Saturday I had errands to run in Maple Grove so I swung by Elm Creek Singletrack afterward. It was just as beautiful as I had hoped. The snow was deep and powdery. It shimmered like diamonds under the robin egg blue sky. The pine trees were heavy with piles of white snow, resembling heaps of icing. It was magnificent.
Tears began to stream down my cheeks. What is it about running that makes me feel…feel everything so deeply. Feel what? Feel gratitude for my surroundings, for the peace and quiet, for time by myself, for movement, for fresh air. I’m not sure. I don’t feel the same as I begin a hike. I strapped on my 17 year old snow shoes-how can they really be that old, I remember buying them shortly after I purchased Topaz. Crazy! I began to travel down the trail, scaring the squirrel and rabbits into the underbrush. I made the first tracks. It was magnificent. I trudged along, sinking into soft snow, loving the moment where I was. My feet felt good, my knees were fine, I began to run. I smiled, I laughed and cried. I spilled over with joy, it was tangible.
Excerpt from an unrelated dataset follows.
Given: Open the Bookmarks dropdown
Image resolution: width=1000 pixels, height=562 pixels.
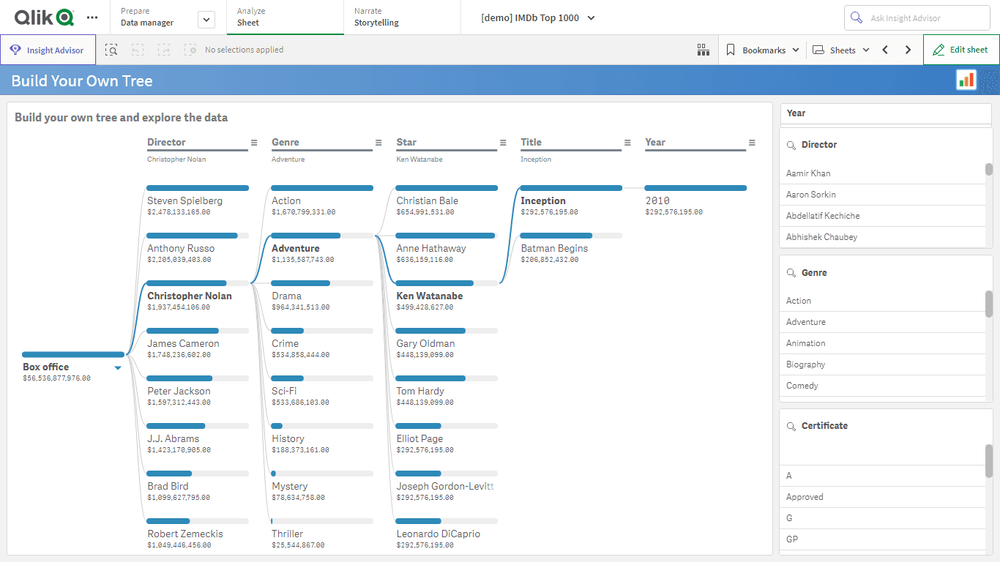Looking at the screenshot, I should (x=762, y=50).
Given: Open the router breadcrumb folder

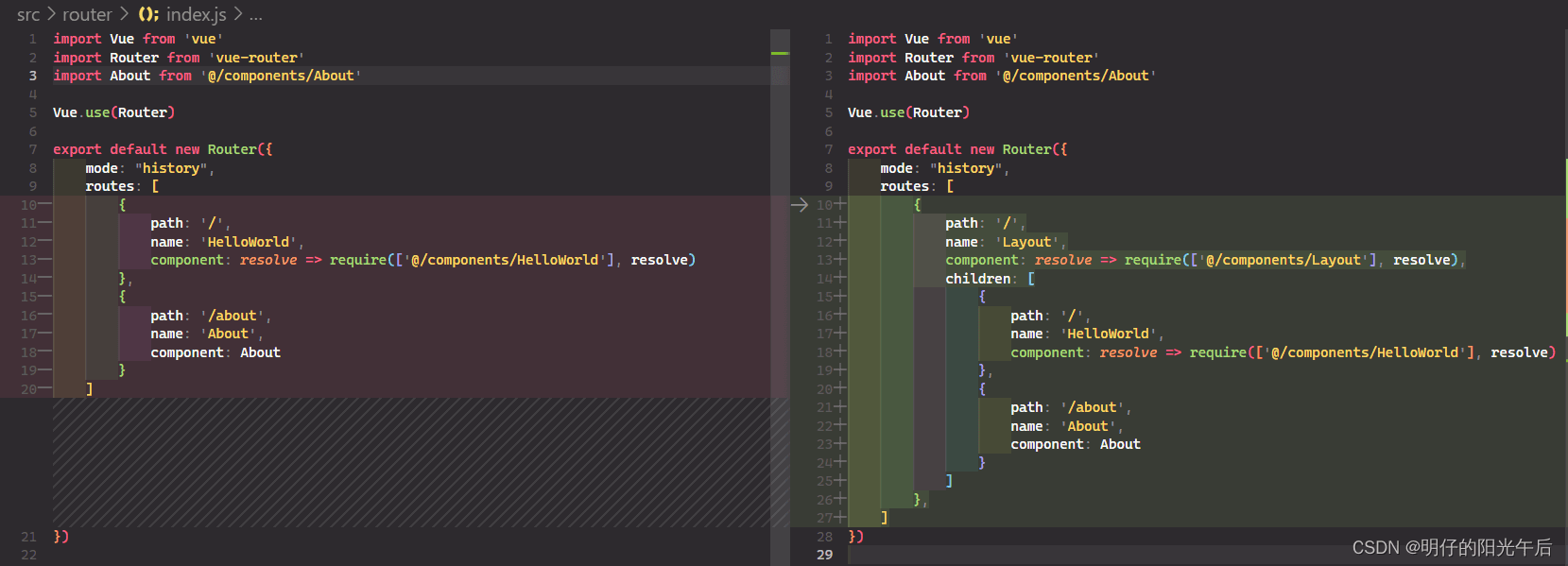Looking at the screenshot, I should point(87,14).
I hadn't run for almost a year; inconceivable, I would have thought, yet I took the time off. I thought perhaps my second neuroma would heal, the ligaments in my knees would feel strong again, my ankles would not be so sore. I began to practice hot yoga, deep fascia tissue release, active release therapy, walking instead of running, prayer and release of control It all helped.
My neuroma didn’t go away, it’s there, talking to me. I’ll have to have it surgically removed as I did in my other foot. It’s been bothering me more and more as time goes on. Not running didn’t relieve the pain. The rest of my body feels good, healed. Strong. I need to respect it and treat it well, while running. I can do this. I should be able to do both. Health and running. They can coexist. My running doesn’t have to look like my alcoholism, does it? Time will tell.
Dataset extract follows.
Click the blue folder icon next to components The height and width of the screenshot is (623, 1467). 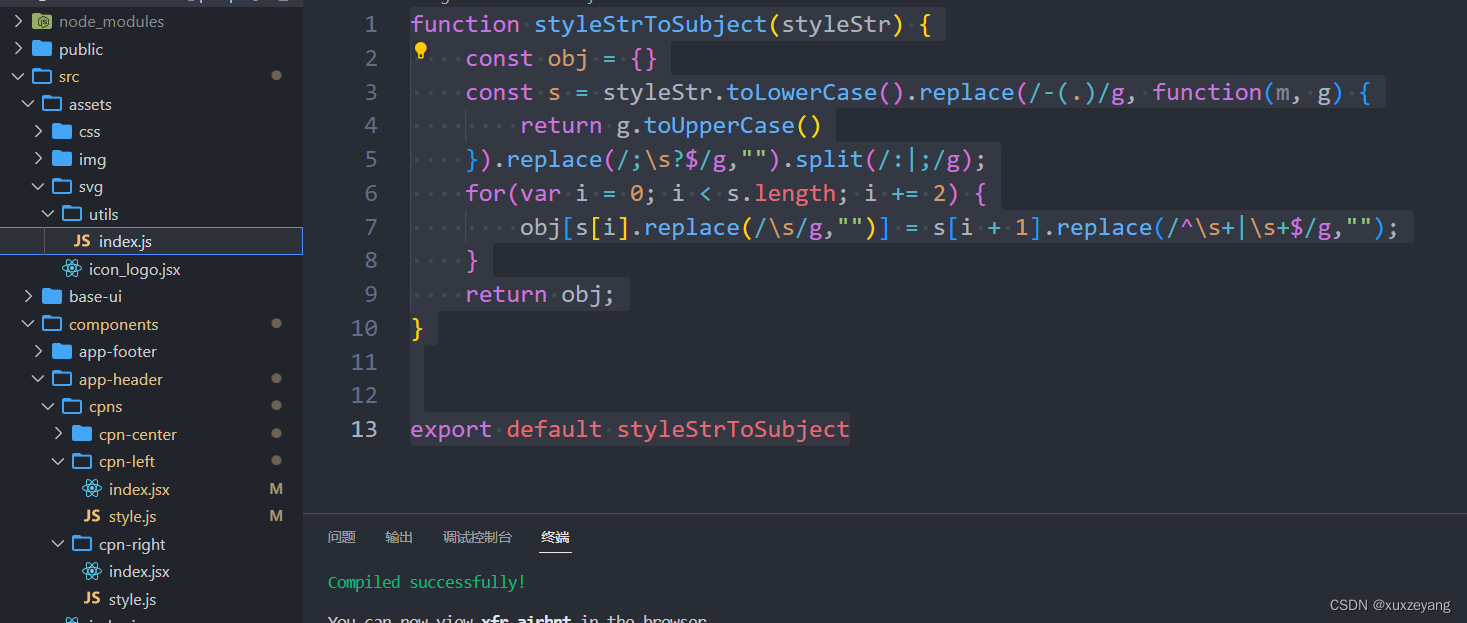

Time off from running taught me a few things. I had allowed running to define me. It defined who I was, it defined my relationships, everything about me. It no longer does. I am so much more than a runner. I get that now. I can exist without running. I can stay sober without running. I wasn’t always so sure. Running can be a part of my life; it doesn't have to be my life.
I began a few new hobbies. I am painting, knitting, practicing yoga, lifting. I am enjoying all of it.
I didn’t miss the anxiety of packing drop bags, of packet pickup, all of the people, of group training runs, of others asking if they could stick by me during a race, all of those made larger in my mind anxieties.
I’m just taking one step at a time and smiling all the way.